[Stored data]
:::

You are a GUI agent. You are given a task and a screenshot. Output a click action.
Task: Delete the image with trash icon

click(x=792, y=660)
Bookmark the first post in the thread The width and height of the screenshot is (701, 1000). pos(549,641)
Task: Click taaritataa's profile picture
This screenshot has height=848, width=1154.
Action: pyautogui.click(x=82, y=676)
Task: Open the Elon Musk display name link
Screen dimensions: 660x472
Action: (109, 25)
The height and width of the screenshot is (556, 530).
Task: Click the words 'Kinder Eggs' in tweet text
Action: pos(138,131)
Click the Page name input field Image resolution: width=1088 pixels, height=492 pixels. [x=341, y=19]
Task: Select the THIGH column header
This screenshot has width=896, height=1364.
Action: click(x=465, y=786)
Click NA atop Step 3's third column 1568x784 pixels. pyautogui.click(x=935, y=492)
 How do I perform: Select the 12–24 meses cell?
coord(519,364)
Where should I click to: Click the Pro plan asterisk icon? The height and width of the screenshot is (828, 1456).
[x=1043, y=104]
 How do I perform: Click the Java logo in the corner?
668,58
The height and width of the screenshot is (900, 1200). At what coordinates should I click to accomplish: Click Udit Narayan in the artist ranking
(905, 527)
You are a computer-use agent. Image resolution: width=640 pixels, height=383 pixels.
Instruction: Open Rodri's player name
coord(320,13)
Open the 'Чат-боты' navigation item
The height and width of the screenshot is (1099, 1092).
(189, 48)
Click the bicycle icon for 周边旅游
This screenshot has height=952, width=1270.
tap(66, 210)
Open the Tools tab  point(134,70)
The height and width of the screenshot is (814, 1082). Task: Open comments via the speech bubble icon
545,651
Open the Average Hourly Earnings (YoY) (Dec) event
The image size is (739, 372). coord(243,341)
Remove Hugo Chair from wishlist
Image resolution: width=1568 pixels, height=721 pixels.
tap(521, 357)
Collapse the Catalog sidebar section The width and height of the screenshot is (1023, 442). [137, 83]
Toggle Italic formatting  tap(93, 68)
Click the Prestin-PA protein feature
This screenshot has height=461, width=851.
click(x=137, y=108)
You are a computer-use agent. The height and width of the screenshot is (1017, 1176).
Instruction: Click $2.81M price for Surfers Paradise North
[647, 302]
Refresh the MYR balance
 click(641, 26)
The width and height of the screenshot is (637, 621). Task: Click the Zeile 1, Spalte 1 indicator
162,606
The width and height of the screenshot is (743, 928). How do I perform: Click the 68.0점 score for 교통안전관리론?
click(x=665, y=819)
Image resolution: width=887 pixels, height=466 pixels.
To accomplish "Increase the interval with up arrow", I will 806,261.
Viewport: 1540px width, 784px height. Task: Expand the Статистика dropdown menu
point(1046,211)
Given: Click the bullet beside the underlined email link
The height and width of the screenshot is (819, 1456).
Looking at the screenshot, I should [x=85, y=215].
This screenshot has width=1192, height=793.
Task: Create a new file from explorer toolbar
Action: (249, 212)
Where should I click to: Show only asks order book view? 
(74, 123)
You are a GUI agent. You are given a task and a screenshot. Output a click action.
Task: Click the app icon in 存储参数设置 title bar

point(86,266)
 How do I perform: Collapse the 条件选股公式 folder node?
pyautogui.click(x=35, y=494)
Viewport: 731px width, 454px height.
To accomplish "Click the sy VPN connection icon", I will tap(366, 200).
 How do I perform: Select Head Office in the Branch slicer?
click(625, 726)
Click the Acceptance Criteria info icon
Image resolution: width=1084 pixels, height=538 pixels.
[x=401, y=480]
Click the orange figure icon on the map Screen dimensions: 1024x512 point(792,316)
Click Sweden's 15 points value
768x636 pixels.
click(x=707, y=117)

:::

→ **EXERCISE**
Where a line contains "Image resolution: width=1568", begin there and output each line through the end of the data above, exactly; give no other lines.

→ **RESULT OF THIS EXERCISE**
Image resolution: width=1568 pixels, height=721 pixels.
tap(521, 357)
Collapse the Catalog sidebar section The width and height of the screenshot is (1023, 442). [137, 83]
Toggle Italic formatting  tap(93, 68)
Click the Prestin-PA protein feature
This screenshot has height=461, width=851.
click(x=137, y=108)
You are a computer-use agent. The height and width of the screenshot is (1017, 1176).
Instruction: Click $2.81M price for Surfers Paradise North
[647, 302]
Refresh the MYR balance
 click(641, 26)
The width and height of the screenshot is (637, 621). Task: Click the Zeile 1, Spalte 1 indicator
162,606
The width and height of the screenshot is (743, 928). How do I perform: Click the 68.0점 score for 교통안전관리론?
click(x=665, y=819)
Image resolution: width=887 pixels, height=466 pixels.
To accomplish "Increase the interval with up arrow", I will 806,261.
Viewport: 1540px width, 784px height. Task: Expand the Статистика dropdown menu
point(1046,211)
Given: Click the bullet beside the underlined email link
The height and width of the screenshot is (819, 1456).
Looking at the screenshot, I should [x=85, y=215].
This screenshot has width=1192, height=793.
Task: Create a new file from explorer toolbar
Action: (249, 212)
Where should I click to: Show only asks order book view? 
(74, 123)
You are a GUI agent. You are given a task and a screenshot. Output a click action.
Task: Click the app icon in 存储参数设置 title bar

point(86,266)
 How do I perform: Collapse the 条件选股公式 folder node?
pyautogui.click(x=35, y=494)
Viewport: 731px width, 454px height.
To accomplish "Click the sy VPN connection icon", I will tap(366, 200).
 How do I perform: Select Head Office in the Branch slicer?
click(625, 726)
Click the Acceptance Criteria info icon
Image resolution: width=1084 pixels, height=538 pixels.
[x=401, y=480]
Click the orange figure icon on the map Screen dimensions: 1024x512 point(792,316)
Click Sweden's 15 points value
768x636 pixels.
click(x=707, y=117)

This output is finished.